(Saved data entries)
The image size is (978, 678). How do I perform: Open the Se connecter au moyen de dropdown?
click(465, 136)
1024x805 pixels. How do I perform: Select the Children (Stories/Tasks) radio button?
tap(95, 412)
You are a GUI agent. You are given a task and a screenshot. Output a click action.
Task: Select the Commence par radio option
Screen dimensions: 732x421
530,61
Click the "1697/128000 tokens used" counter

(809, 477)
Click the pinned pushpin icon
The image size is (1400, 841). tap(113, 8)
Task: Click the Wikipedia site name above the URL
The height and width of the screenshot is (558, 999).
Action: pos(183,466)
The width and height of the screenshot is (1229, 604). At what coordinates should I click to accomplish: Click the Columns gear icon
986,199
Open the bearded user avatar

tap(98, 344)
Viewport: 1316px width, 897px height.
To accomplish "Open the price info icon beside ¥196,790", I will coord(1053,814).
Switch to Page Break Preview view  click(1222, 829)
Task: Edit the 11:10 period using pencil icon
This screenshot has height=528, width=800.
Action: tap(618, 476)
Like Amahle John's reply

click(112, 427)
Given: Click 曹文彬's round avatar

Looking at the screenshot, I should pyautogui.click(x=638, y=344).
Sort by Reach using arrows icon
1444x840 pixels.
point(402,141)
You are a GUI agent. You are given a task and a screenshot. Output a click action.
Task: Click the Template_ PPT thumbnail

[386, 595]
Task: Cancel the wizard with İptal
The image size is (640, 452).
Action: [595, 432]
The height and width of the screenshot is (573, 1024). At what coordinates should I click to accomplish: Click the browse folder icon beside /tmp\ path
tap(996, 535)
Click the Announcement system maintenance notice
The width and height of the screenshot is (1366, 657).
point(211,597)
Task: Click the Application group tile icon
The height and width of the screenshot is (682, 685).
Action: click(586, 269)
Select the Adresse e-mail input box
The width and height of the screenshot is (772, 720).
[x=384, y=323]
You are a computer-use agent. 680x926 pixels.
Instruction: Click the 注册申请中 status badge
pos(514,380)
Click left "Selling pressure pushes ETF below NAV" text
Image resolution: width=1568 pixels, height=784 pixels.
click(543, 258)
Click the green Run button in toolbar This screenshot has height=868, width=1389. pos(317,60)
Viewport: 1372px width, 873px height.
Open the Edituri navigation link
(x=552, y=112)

(Task statement) Write the entries out once more, exactly, without dropping a line.

(Output of the task)
The image size is (978, 678). How do I perform: Open the Se connecter au moyen de dropdown?
click(465, 136)
1024x805 pixels. How do I perform: Select the Children (Stories/Tasks) radio button?
tap(95, 412)
You are a GUI agent. You are given a task and a screenshot. Output a click action.
Task: Select the Commence par radio option
Screen dimensions: 732x421
530,61
Click the "1697/128000 tokens used" counter

(809, 477)
Click the pinned pushpin icon
The image size is (1400, 841). tap(113, 8)
Task: Click the Wikipedia site name above the URL
The height and width of the screenshot is (558, 999).
Action: pos(183,466)
The width and height of the screenshot is (1229, 604). At what coordinates should I click to accomplish: Click the Columns gear icon
986,199
Open the bearded user avatar

tap(98, 344)
Viewport: 1316px width, 897px height.
To accomplish "Open the price info icon beside ¥196,790", I will coord(1053,814).
Switch to Page Break Preview view  click(1222, 829)
Task: Edit the 11:10 period using pencil icon
This screenshot has height=528, width=800.
Action: tap(618, 476)
Like Amahle John's reply

click(112, 427)
Given: Click 曹文彬's round avatar

Looking at the screenshot, I should pyautogui.click(x=638, y=344).
Sort by Reach using arrows icon
1444x840 pixels.
point(402,141)
You are a GUI agent. You are given a task and a screenshot. Output a click action.
Task: Click the Template_ PPT thumbnail

[386, 595]
Task: Cancel the wizard with İptal
The image size is (640, 452).
Action: [595, 432]
The height and width of the screenshot is (573, 1024). At what coordinates should I click to accomplish: Click the browse folder icon beside /tmp\ path
tap(996, 535)
Click the Announcement system maintenance notice
The width and height of the screenshot is (1366, 657).
point(211,597)
Task: Click the Application group tile icon
The height and width of the screenshot is (682, 685).
Action: click(586, 269)
Select the Adresse e-mail input box
The width and height of the screenshot is (772, 720).
[x=384, y=323]
You are a computer-use agent. 680x926 pixels.
Instruction: Click the 注册申请中 status badge
pos(514,380)
Click left "Selling pressure pushes ETF below NAV" text
Image resolution: width=1568 pixels, height=784 pixels.
click(543, 258)
Click the green Run button in toolbar This screenshot has height=868, width=1389. pos(317,60)
Viewport: 1372px width, 873px height.
Open the Edituri navigation link
(x=552, y=112)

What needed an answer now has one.